Supplied records below:

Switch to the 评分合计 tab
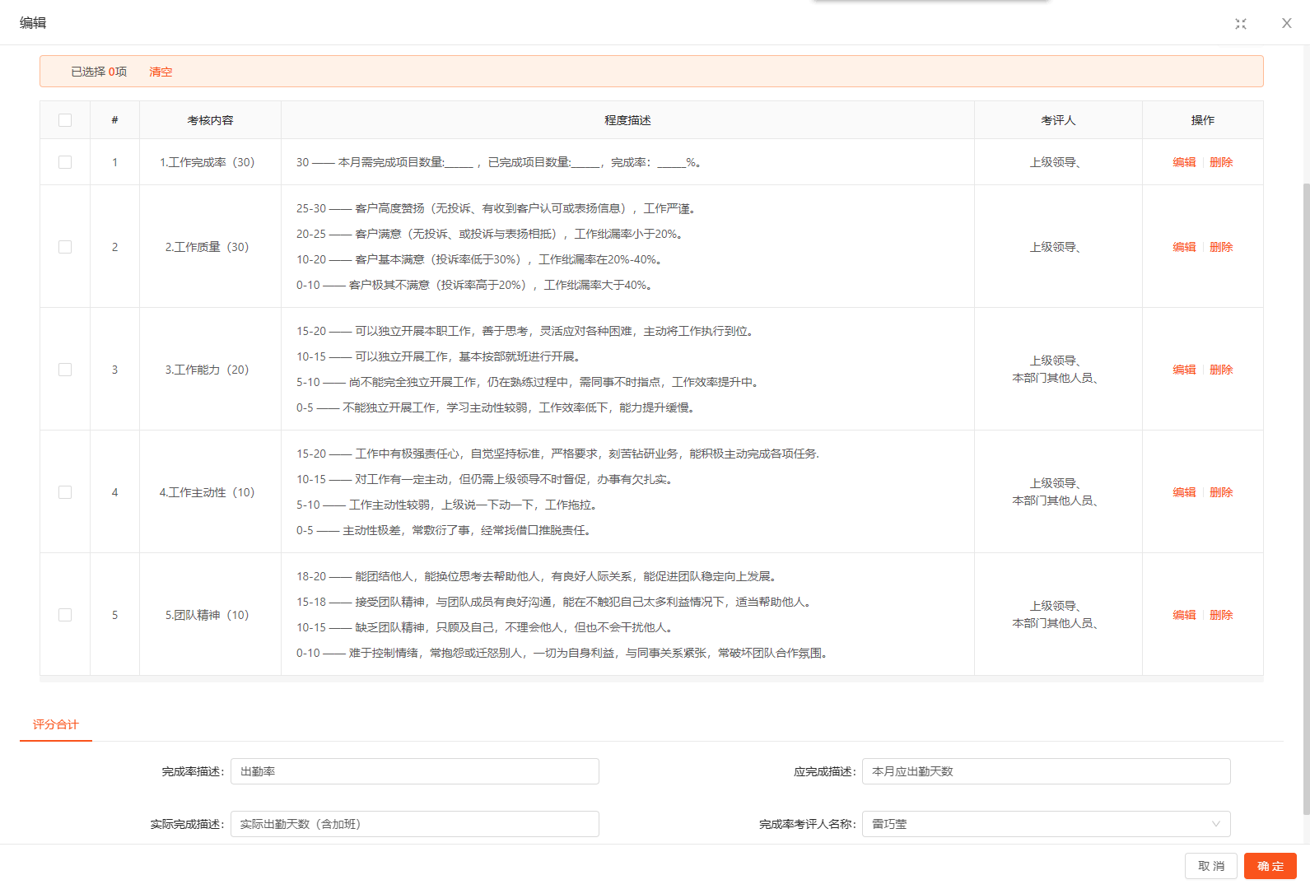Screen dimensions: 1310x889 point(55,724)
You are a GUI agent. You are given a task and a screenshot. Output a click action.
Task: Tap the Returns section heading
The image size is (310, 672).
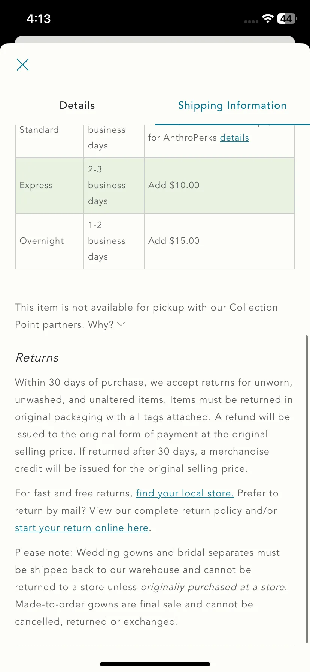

End of Supplied records.
Supplied records below:

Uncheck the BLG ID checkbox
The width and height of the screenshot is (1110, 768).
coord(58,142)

End of Supplied records.

- [Work task]: Write out exactly the lines that fall from the line with "Task: Tap the Returns section heading" to the line with "The image size is (310, 672)." in the records above, keeping both ends.

- [Your response]:
Task: Tap the Returns section heading
The image size is (310, 672).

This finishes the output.